Under the Shell

By Erin Watson

Contrary to popular belief, snails don’t always eat humans.
This is part of a larger painting by Robert Huskisson, titled 'The 
Midsummer Night's Fairies' (1847) on display at Tate Museum in London. 

When I was growing up, one of my chores was to kill the snails in my mother’s garden. Every Sunday I would head out into the front yard armed with salt and wage war on the gastropods. Salting them individually isn’t particularly efficient, and I eventually switched to throwing them into the busy intersection by my house and letting passing cars do the dirty work. In hindsight, I’m lucky I didn’t get sick, many snails carry parasites and children who don’t wash their hands can become accidentally infected hosts.

Humans can become infected as
accidental hosts, but the parasite won't be able to
complete their life cycle.

» Stored data:
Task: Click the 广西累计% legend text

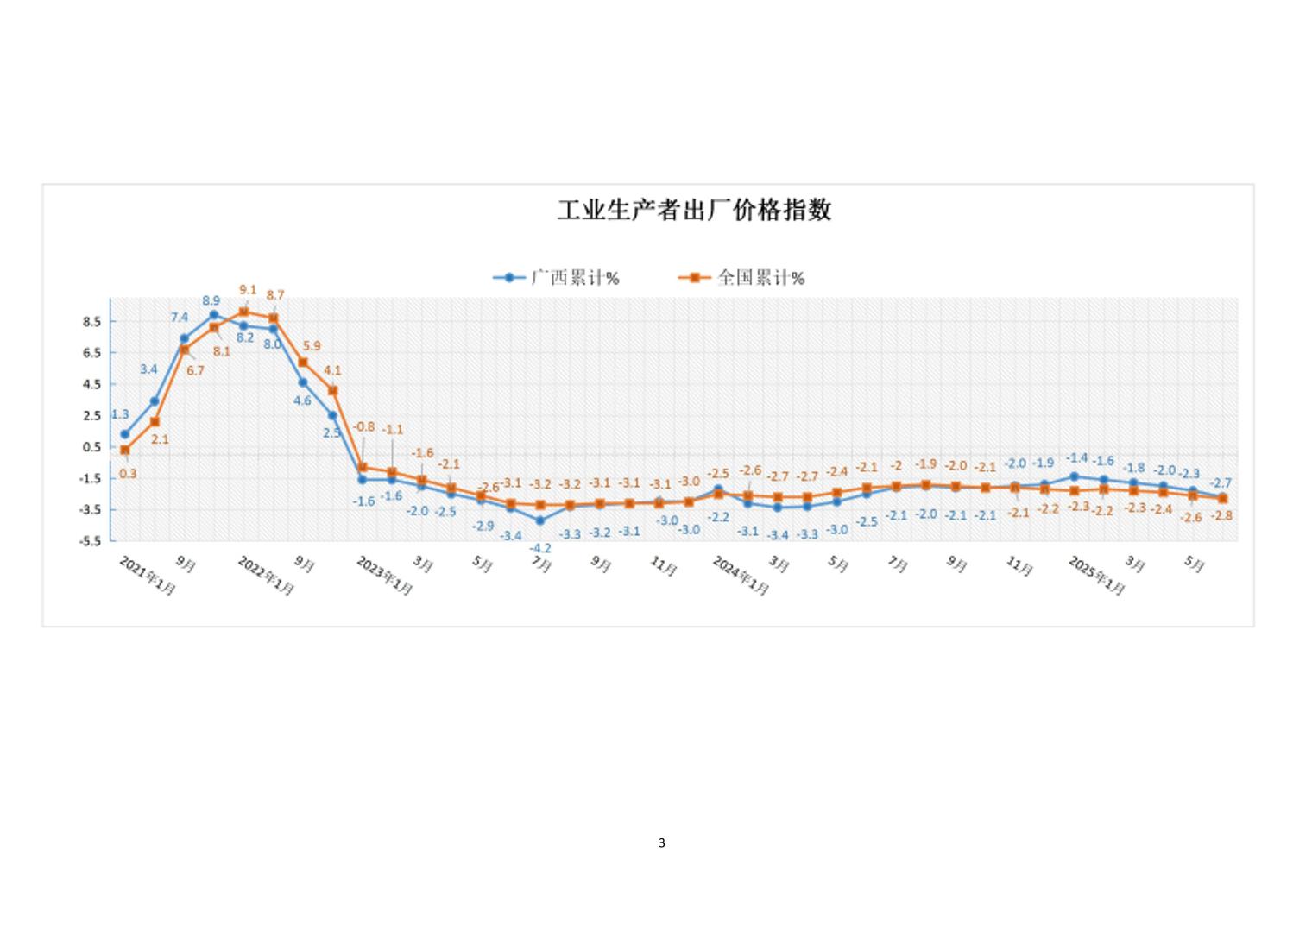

» Instructions for the task: In the piece on snails, what did the writer start doing after giving up on salting the snails one at a time?

» Solution below: Throwing them into the busy intersection by the house so passing cars would kill them.